* Requests *
[a] According to the 1000 Heartbeats game show article, how many heartbeats does each incorrect answer deduct?
[b] Continue the article on the 1000 Heartbeats game show from its last line.

* Text excerpt *
□ □ □

- Genre: Game show
- Created by: Paul Farrer
- Presented by: Vernon Kay
- Starring: The Quartet; Sarah Chapman; Catriona Parker; Hayley Pomfrett; Llinos Richards; Paul Farrer (conductor);
- Voices of: Dilly Barlow
- Theme music composer: Paul Farrer
- Country of origin: United Kingdom
- Original language: English
- No. of series: 2
- No. of episodes: 55

Production
- Running time: 60 minutes (inc. adverts)
- Production company: Hungry Bear Media

Original release
- Network: ITV
- Release: 23 February 2015 – 15 January 2016

= 1000 Heartbeats =

British game show

1000 Heartbeats is a 2015 British daytime game show that aired on ITV, hosted by Vernon Kay. It aired from 23 February 2015 to 15 January 2016. A reboot has been ordered, but more is yet to be confirmed.

==Format==
Wearing an electronic heart-rate counter and standing on a lighted circular platform known as "The Plate," a single contestant answers questions in order to win money over a total of seven rounds. While a round is in progress, the contestant's heartbeats are continuously counted and deducted from an initial total of 1,000 (in Series 2, the count does not begin until the words "Play" are spoken) If the total reaches zero, the game ends immediately, the contestant is defeated and leaves empty-handed. During gameplay, the contestant's heart rate is displayed on a monitor and relayed to a live string quartet playing the show's musical score, in which Paul Farrer, the show's creator and composer, conducted it; they adjust their tempo (beats per minute) to match the heart rate and maximise tension.

The contestant must give seven correct answers to complete Round 1, and the required number decreases by one for each subsequent round (six in Round 2, five in Round 3, etc.). Each incorrect answer deducts 25 heartbeats. The contestant may change out a question by stepping off the Plate, at a cost of 100 beats (50 in Series 1). Any correct answers given prior to stepping off are counted toward the number required to complete each round once play resumes.

Each completed round increases the contestant's winnings to as follows:
- Round 1 – £250
- Round 2 – £500
- Round 3 – £1,000
- Round 4 – £2,500
- Round 5 – £5,000
- Round 6 – £10,000
- Round 7 – £25,000

At the start of each new round, the contestant is shown an example of the game to be played and may choose to "Cash Out" with the money banked to that point rather than play on. In order to win the money, they must complete one final "Cashout Round", which requires five consecutive true or false questions answered correctly.

== Games ==
- Round 1 – £250
- Compare: The contestant is shown a single comparative question, followed by several pairs of answers, and must choose the answer from each pair that satisfies the question. Seven correct answers are required to advance. This game was added in Series 2.

□ □ □

* Data excerpt *
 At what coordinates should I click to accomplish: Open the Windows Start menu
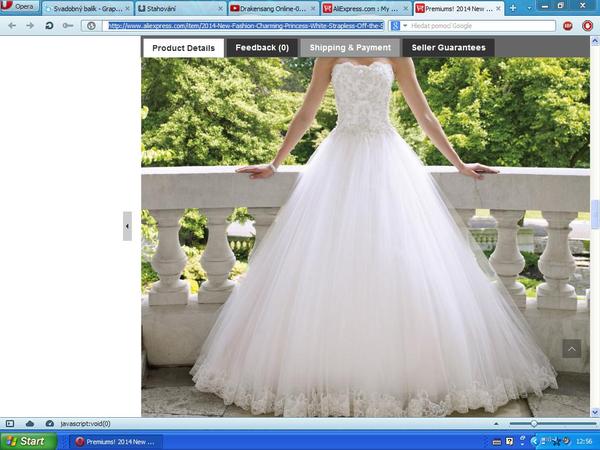[x=27, y=441]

□ □ □

* Final results *
[a] 25 heartbeats.

[b]
- Contrast: The contestant is shown a single pair of answer options, followed by several statements. For each one, the contestant must choose the answer that satisfies it. Seven correct answers are required to advance.

- Round 2 – £500
- Reflection: The contestant is shown an analogue clock that has been reflected horizontally and must correctly announce six different times to advance. This game was added in Series 2.
- Reorder: The contestant is shown a list of six items and must place them in a specified order to advance.
- Unravel: The contestant is shown a rotating circle of six, seven, eight or nine letters which spell out a word in the proper order. The contestant must find six words to advance.

- Round 3 – £1,000
- Assemble: The contestant is shown a photograph of a celebrity for five seconds. The image then disappears and is replaced by a copy with five pieces missing and three intact. One hole is highlighted, and the contestant must choose the correct piece to fill it from 12 options. Some of the possible pieces may have been rotated from their original orientation, increasing the difficulty. The contestant must fill all five holes in order to advance.
- Definition: The contestant is shown a row of blanks corresponding to the number of letters in a word and the word's definition. One letter is given to start, and others fill in as time goes on. The contestant must guess five words to advance. This game was added in Series 2.
- Unscramble: The contestant must form five sets of scrambled letters into words that fit a given general category. The contestant can ask for one clue to narrow the category down, at a cost of 25 heartbeats.

- Round 4 – £2,500
- Identify: The contestant is shown a statement and eight possible answers, and must choose the four that fit it. If the contestant's four choices are not all correct, they are penalised 25 heartbeats and told how many choices are correct, but not which ones. The contestant continues to guess until all four correct answers are found in one turn.
- Link: The contestant is shown two columns of six answers each and must complete four pairs as instructed, linking one item from each column to form the pairs.
- Deduction: The contestant is shown a statement and seven answer choices, and must choose the one answer that fits it. The answer is then removed from the list, and a new statement is given. The contestant must remove four correct answers. This game was discontinued in Series 2.

- Round 5 – £5,000
- Keep Up: The contestant is shown an initial number and a mathematical calculation instruction, the result of which becomes the initial number for the next one. The contestant must complete three sequences of calculations to win the round (in Series 1, there are seven steps in the first sequence, eight in the second, and nine in the third; in Series 2, there are six steps each). The last calculation of each sequence returns back to the first initial number given.
- Pinpoint: The contestant is shown a grid of numbers and must perform calculations with them as instructed, with each correct response removing the affected numbers from the grid. The contestant must complete three grids (four calculations each) to advance.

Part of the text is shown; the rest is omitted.